#### Collection entries:
* * * * * * *

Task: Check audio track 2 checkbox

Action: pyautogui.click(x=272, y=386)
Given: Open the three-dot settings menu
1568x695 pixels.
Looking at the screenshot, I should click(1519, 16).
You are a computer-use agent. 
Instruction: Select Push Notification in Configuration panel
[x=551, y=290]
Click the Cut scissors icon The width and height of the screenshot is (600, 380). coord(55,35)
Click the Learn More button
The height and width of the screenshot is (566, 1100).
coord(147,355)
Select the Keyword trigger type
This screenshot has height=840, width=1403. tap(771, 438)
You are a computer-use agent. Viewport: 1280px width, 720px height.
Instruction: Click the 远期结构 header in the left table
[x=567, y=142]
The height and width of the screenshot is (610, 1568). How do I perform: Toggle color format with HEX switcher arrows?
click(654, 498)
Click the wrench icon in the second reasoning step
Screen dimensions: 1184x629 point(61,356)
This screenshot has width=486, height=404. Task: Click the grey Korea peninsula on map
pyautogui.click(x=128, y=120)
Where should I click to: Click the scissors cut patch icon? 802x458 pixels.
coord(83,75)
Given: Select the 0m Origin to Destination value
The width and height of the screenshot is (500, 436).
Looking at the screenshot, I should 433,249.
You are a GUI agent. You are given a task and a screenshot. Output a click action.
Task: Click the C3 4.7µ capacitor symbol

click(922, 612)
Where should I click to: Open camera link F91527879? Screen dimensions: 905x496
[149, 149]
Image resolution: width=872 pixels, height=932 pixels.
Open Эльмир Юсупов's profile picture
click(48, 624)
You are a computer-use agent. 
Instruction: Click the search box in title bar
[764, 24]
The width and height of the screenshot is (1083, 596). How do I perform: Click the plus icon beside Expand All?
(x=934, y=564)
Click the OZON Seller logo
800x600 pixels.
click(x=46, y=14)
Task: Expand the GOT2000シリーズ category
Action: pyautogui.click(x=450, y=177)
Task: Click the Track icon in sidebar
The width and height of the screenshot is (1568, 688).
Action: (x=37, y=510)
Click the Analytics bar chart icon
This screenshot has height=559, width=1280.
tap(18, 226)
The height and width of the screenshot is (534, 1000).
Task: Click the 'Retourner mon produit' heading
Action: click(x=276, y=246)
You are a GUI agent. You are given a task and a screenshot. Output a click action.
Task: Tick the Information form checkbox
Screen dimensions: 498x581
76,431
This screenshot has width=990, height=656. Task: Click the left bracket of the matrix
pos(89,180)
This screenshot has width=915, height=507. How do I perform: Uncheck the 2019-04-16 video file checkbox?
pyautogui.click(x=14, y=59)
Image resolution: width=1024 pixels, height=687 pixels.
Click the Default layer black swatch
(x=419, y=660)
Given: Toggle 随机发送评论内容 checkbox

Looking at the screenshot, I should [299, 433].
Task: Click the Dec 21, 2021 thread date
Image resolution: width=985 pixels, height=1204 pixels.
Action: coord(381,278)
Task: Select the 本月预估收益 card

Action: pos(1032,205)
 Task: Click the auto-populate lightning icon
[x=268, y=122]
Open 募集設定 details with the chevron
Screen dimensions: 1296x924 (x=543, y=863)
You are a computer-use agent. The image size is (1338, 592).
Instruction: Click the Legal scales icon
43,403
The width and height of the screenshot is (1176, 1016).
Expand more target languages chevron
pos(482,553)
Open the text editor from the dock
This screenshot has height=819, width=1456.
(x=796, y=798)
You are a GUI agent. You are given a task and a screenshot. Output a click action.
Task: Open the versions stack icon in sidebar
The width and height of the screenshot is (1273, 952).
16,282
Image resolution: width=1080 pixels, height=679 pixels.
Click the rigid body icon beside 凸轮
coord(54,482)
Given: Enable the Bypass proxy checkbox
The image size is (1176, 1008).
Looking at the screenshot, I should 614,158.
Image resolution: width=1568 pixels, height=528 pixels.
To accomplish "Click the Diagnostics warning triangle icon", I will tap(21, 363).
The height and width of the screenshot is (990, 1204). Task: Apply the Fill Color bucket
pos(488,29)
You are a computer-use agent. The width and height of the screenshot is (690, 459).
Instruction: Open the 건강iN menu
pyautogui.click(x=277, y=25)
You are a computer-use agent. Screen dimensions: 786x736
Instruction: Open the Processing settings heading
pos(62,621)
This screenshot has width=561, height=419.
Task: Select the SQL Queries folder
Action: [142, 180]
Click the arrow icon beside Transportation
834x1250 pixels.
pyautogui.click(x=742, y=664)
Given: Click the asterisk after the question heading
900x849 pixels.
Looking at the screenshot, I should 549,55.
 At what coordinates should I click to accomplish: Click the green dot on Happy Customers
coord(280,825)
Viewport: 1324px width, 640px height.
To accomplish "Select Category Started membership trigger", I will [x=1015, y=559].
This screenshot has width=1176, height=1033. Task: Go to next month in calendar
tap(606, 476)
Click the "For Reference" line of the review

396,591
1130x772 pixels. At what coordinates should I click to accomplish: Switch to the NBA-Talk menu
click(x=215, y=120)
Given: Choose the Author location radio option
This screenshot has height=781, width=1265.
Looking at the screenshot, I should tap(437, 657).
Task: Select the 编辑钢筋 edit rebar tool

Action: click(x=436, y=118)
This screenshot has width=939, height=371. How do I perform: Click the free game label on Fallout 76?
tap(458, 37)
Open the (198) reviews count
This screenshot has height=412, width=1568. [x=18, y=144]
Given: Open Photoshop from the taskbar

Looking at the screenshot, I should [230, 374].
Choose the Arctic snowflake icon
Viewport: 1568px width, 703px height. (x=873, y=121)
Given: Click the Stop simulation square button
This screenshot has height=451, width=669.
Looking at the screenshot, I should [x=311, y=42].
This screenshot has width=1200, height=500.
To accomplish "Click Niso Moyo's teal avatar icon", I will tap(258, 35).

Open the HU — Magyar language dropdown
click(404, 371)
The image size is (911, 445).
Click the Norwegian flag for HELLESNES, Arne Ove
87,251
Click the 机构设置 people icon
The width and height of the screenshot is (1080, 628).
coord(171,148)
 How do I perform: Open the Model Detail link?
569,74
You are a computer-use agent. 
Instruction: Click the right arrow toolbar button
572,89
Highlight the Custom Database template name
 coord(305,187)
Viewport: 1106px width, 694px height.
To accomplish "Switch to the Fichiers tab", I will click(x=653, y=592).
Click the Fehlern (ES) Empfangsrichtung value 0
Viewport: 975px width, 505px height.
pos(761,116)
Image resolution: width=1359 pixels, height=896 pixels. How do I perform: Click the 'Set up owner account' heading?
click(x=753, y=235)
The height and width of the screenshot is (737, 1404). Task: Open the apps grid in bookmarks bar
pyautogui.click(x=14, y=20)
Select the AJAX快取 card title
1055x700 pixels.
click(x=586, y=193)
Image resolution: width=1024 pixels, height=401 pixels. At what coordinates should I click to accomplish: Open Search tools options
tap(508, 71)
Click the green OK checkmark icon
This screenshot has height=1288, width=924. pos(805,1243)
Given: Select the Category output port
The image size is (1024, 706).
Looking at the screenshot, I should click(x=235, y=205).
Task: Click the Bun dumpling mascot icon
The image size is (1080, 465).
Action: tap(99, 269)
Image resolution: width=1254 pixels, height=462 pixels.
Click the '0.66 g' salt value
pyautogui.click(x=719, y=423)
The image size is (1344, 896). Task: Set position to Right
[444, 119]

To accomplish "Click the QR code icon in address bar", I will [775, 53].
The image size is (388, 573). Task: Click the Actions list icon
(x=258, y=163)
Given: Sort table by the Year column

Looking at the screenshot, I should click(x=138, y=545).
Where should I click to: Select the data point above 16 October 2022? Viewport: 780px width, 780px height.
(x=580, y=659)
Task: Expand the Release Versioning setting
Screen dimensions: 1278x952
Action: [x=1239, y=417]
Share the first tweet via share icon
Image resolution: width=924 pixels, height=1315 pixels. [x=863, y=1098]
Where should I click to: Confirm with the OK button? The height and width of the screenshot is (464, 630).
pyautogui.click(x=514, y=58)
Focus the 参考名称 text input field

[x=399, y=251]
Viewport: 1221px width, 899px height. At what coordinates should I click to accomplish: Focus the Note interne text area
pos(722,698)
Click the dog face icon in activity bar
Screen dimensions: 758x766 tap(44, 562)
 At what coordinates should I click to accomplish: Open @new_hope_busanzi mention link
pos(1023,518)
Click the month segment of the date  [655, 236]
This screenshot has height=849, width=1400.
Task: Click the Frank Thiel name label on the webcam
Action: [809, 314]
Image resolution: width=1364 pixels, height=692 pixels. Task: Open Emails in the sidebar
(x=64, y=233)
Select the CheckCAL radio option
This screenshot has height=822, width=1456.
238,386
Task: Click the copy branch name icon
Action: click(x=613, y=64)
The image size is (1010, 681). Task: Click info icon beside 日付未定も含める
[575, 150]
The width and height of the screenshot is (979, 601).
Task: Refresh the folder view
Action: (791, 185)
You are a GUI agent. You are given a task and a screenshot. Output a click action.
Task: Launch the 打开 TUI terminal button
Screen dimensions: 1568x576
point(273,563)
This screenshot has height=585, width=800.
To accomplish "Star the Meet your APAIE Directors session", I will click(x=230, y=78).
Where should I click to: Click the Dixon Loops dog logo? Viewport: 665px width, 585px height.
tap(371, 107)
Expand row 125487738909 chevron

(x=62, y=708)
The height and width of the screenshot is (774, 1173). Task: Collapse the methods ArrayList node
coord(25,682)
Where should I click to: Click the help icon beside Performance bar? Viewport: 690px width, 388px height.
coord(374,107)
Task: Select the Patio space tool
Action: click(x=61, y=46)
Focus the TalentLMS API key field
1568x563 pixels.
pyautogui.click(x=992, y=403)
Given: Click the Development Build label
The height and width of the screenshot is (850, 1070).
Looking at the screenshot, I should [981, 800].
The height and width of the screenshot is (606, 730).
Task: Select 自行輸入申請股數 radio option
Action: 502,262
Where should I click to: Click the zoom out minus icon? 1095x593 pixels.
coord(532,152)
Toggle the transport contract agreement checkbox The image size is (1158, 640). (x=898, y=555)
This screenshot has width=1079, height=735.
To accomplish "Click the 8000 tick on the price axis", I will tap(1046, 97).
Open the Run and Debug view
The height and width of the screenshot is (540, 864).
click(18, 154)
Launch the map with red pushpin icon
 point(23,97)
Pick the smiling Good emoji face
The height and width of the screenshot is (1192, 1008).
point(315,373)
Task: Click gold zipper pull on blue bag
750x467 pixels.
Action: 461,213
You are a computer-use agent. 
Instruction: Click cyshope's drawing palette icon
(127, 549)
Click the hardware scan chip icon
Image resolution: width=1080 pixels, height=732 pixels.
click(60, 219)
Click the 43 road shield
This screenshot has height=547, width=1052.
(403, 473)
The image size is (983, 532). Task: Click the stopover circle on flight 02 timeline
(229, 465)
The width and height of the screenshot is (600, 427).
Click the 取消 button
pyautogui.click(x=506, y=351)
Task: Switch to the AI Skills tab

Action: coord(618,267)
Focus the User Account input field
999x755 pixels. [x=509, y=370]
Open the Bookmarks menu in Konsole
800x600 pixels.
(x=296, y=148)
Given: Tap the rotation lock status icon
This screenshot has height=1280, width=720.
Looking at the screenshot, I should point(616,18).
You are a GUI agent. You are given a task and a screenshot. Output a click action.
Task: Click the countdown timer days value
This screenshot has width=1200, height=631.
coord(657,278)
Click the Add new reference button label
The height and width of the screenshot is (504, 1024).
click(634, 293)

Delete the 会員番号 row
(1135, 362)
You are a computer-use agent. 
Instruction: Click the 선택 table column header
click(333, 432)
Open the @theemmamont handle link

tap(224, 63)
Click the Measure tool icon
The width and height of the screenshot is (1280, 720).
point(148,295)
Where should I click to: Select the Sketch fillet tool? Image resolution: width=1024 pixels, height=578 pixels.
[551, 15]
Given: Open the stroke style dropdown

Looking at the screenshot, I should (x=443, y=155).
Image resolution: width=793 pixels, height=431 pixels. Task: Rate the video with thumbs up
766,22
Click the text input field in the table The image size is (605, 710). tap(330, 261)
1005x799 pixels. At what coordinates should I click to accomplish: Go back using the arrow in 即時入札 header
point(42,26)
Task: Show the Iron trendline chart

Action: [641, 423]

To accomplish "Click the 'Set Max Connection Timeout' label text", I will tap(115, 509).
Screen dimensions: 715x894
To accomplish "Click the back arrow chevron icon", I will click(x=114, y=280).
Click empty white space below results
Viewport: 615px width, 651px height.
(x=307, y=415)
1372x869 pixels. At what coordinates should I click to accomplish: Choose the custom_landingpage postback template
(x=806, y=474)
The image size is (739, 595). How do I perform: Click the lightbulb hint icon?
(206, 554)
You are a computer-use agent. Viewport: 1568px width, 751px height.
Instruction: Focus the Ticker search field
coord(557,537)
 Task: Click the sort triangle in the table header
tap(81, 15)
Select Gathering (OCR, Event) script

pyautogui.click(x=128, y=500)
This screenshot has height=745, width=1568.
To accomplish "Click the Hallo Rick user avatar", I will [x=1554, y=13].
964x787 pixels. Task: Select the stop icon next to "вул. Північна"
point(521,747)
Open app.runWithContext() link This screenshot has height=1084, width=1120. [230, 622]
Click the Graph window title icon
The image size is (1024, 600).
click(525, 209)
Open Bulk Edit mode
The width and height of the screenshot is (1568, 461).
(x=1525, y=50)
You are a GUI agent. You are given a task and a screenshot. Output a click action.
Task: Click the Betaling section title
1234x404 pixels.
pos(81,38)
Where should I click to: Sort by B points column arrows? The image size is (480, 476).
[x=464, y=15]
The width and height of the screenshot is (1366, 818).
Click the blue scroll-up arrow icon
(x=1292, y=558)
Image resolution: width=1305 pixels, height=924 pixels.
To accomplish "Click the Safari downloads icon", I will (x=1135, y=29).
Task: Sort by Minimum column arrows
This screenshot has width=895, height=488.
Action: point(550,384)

* * * * * * *

#### Work instructions:
Write down exactly the span of lines above from the one containing "1568x563 pixels." to the one containing "The width and height of the screenshot is (600, 427).", both ends included.

#### Task solution:
1568x563 pixels.
pyautogui.click(x=992, y=403)
Given: Click the Development Build label
The height and width of the screenshot is (850, 1070).
Looking at the screenshot, I should [981, 800].
The height and width of the screenshot is (606, 730).
Task: Select 自行輸入申請股數 radio option
Action: 502,262
Where should I click to: Click the zoom out minus icon? 1095x593 pixels.
coord(532,152)
Toggle the transport contract agreement checkbox The image size is (1158, 640). (x=898, y=555)
This screenshot has width=1079, height=735.
To accomplish "Click the 8000 tick on the price axis", I will tap(1046, 97).
Open the Run and Debug view
The height and width of the screenshot is (540, 864).
click(18, 154)
Launch the map with red pushpin icon
 point(23,97)
Pick the smiling Good emoji face
The height and width of the screenshot is (1192, 1008).
point(315,373)
Task: Click gold zipper pull on blue bag
750x467 pixels.
Action: 461,213
You are a computer-use agent. 
Instruction: Click cyshope's drawing palette icon
(127, 549)
Click the hardware scan chip icon
Image resolution: width=1080 pixels, height=732 pixels.
click(60, 219)
Click the 43 road shield
This screenshot has height=547, width=1052.
(403, 473)
The image size is (983, 532). Task: Click the stopover circle on flight 02 timeline
(229, 465)
The width and height of the screenshot is (600, 427).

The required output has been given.